◆ TEXTE DE LA PAGE

INTERVIEW EXCLUSIVE AVEC L’AMBASSADEUR ANDRANIK HOVHANNISYAN

Par deux décrets du Président de la République d’Arménie du 11 avril 2019 et du 7 juin 2019, vous avez été nommé respectivement Représentant permanent de la République d’Arménie auprès de l’Office des Nations Unies et d’autres organ-isations internationales à Genève et Ambassadeur extraordinaire et plénipotentiaire auprès de la Confédération suisse. Pourriez-vous présenter à nos lecteurs votre parcours académique et professionnel?

Tout d’abord, je voudrais vous remercier pour l’interview. Je vous félicite également, ainsi que le périodique « Artzakank », pour le travail accompli tout au long des années en faveur de la patrie. C’est un grand honneur pour moi de représenter l’Arménie à la fois dans un pays ami comme la Suisse et auprès de l’Office des Nations Unies et d’autres organisations internationales à Genève. Avant ma nomination dans cette ville, j’avais accumulé plus de vingt ans d’expérience diplomatique en travaillant notamment dans les représentations arméniennes à Damas, à Vienne et à Washington, ainsi qu’en occupant divers postes au Ministère des Affaires étrangères. J’ai étudié à l’Université d’État d’Erevan et suivi des cours à l’Université du Caire ainsi qu’à Fletcher’s School of Law and Diplomacy à Boston. Je suis titulaire d’un PhD en histoire.

Après la révolution de velours, quels sont les changements intervenus dans les activités des collaborateurs du Ministère des Affaires étrangères?

Il convient de noter que la révolution de velours visait à édifier une société démocratique fondée sur les droits de l’homme et les libertés fondamentales. Il est naturel que sur la scène internationale, l’Arménie poursuive les mêmes principes et valeurs qui sous-tendent le changement démocratique de notre pays. La diplomatie arménienne œuvre pour la souveraineté et la sécurité de notre pays, ainsi que pour la protection de nos citoyens et de nos intérêts à l’étranger. En politique étrangère, nous sommes guidés par les principes de souveraineté, de panarménité et d’interaction, la priorité étant les intérêts de l’État arménien, l’unité Arménie-Artsakh-Diaspora et les objectifs nationaux ainsi que la coopération internationale mutuellement bénéfique et basée sur l’égalité des droits.

J’ajouterais également que la révolution de velours en Arménie n’avait aucune orientation géopolitique, et la meilleure preuve en est le fait que l’Arménie n’a pas entrepris des démarches en matière de politique étrangère visant à changer les rapports de force entre les puissances mondiales et s’est engagée à établir ses relations internationales sur le principe de souveraineté.

◆ DONNÉES FOURNIES
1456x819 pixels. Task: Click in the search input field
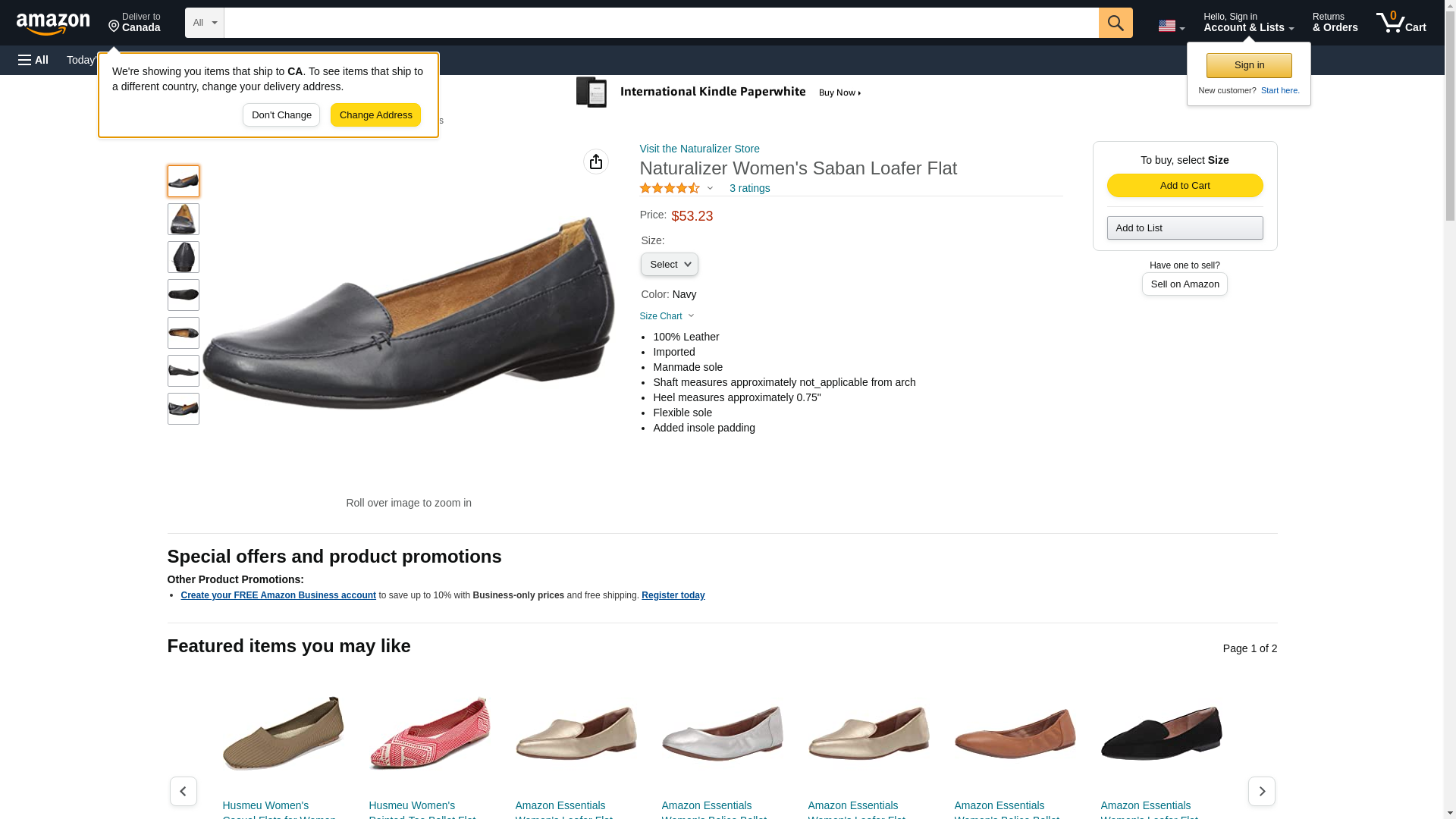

◆ CONSIGNE
Écrivez la suite de l'interview de l'ambassadeur Andranik Hovhannisyan, en partant de la dernière phrase du texte.

◆ RÉPONSE
L’an dernier, le Premier ministre Nikol Pashinyan et cette année le Président Armen Sarkissian a participé au Forum économique mondial de Davos. A cette occasion, des réunions d’affaires ont eu lieu à Zurich. Ces réunions et d’autres rencontres similaires qui ont lieu régulièrement en Suisse, ont-elles entraîné des résultats concrets à ce jour?

Le Forum économique mondial de Davos offre une multitude d’opportunités, en particulier pour établir et renforcer des relations avec les principaux acteurs économiques mondiaux. L’Arménie tire considérablement profit de cette occasion. Le Forum de Davos offre également des opportunités en matière de relations politiques. En particulier, du point de vue des relations arméno-suisses, il convient de noter que c’est à Davos qu’a eu lieu l’année passée la rencontre du Premier ministre arménien avec le  Président de la Confédération, et cette année celle du Président de l’Arménie avec le Président du Conseil national suisse. Ces rencontres sont importantes pour nos relations bilatérales.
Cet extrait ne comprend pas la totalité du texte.